X1,X2 = np.meshgrid(x1,x2);
plt.contourf(X1,X2,y,levels=100);

As with 2D scatter plots, we will set up the plot using Matplotlib’s object orientated syntax, set the aspect ratio to be equal using ax.set_aspect('equal'), and add labels of an appropriate size.

fig,ax = plt.subplots(1,1,figsize=(6,6))#| 
ax.set_xlabel('$x_1$',fontsize=16)
ax.set_ylabel('$x_2$',fontsize=16)
ax.set_aspect('equal')

Importantly, we need a colorbar in order to interpret values of the function. By doing it in the following way we have more control over its position and options.

from mpl_toolkits.axes_grid1 import make_axes_locatable

fun = ax.contourf(X1,X2,y,levels=100)
divider = make_axes_locatable(ax)
cax = divider.append_axes('right', size='5%', pad=0.1)
fig.colorbar(fun, cax=cax, orientation='vertical').set_label(label='Objective Function Value',size=16)

Since we will be plotting an optimisation trajectory on top of this, we should use a softer, more subtle colourmap. My personal favourite is Spectral (but I’m going to reverse it by appending _r).

fun = ax.contourf(X1,X2,y,levels=100,cmap='Spectral_r')

This function has very steep sides, with a shallow u-shaped valley. It would be better to plot the logarithm of the objective function. We can do this by defining where we want the levels to be using geomspace which creates logarithmically spaced values between the minimum and maximum values of the objective function.

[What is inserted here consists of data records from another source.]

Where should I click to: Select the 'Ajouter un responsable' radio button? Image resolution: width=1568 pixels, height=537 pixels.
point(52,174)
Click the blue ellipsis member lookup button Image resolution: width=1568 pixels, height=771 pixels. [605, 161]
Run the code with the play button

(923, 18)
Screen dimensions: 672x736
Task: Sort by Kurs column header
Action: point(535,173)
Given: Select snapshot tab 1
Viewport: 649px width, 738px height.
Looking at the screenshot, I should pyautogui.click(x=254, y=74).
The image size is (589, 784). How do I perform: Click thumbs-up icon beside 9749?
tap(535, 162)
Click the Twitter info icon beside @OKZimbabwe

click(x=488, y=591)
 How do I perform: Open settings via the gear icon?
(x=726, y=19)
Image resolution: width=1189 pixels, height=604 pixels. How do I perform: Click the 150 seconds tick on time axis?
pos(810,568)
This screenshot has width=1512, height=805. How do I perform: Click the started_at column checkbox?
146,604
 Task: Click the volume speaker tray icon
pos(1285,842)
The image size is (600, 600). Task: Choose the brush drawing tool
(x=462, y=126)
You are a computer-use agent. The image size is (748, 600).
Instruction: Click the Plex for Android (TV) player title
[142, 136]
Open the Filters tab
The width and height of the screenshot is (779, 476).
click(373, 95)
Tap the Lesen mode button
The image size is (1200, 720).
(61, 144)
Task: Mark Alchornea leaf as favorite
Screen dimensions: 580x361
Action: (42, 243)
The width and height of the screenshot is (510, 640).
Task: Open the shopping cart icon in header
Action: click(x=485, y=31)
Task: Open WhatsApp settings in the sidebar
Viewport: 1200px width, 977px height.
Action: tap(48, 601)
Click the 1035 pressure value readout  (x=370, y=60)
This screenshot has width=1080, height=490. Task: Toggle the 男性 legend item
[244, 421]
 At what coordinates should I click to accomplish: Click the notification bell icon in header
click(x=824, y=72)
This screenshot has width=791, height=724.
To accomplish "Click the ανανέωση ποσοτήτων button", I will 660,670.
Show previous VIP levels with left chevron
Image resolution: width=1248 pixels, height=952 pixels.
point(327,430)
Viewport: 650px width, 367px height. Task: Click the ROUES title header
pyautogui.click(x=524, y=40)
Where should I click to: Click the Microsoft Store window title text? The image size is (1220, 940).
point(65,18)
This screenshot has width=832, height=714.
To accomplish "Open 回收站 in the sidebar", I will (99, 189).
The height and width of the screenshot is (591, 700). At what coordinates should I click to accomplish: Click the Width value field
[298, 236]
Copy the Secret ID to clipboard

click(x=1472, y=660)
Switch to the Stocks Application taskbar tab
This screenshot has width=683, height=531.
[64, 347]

I also change the ticks of the colourbar to match the levels of the contour plot.

levs = np.geomspace(np.min(np.array(y)), np.max(np.array(y)), num=10)
fun = ax.contourf(X1,X2,y,levs,cmap='Spectral_r',locator=ticker.LogLocator())

ticks = np.round(levs,2)
cbar = fig.colorbar(fun, cax=cax, orientation='vertical')
cbar.set_label(label='Objective Function Value',size=16)
cbar.set_ticks(ticks)
cbar.set_ticklabels(ticks)

Considering we will be plotting a trajectory on top of this background it makes sense to make it a little more subtle. We can do this by reducing the alpha value of the colourmap.

To maintain some distinction between level-sets, we can plot some faded, thin contour lines in addition to the filled contour.

fun = ax.contourf(X1,X2,y,levs,cmap='Spectral_r',locator=ticker.LogLocator(),alpha=0.4)
ax.contour(X1,X2,y,levs,colors='k',linewidths=0.5,alpha=0.5)

OK now to solve an optimisation problem, I will write probably the shortest first-order optimisation algorithm possible in MLX.

x = mx.array([2.0,-2.0])
grad = mx.grad(f,argnums=(0,1))
x_store = np.array(x)
for i in range(500):
    x = x - 0.0002*mx.array(grad(x[0],x[1]))
    x_store = np.vstack((x_store,np.array(x)));

Now I will plot the trajectory on top of the objective function, alongside highlighting the initial solution, and the final solution.

I’ll leave these black just to avoid any clashes with the background colourmap.

ax.plot(x_store[:,0],x_store[:,1],lw=2,c='k')
ax.scatter(x_store[0,0],x_store[0,1],s=100,c='k',marker='.',zorder=10,lw=2)
ax.scatter(x_store[-1,0],x_store[-1,1],s=100,c='k',marker='+',zorder=10,lw=2)

I think there’s many more things you could do here, such as highlighting step sizes etc… but I’ll leave it there for now.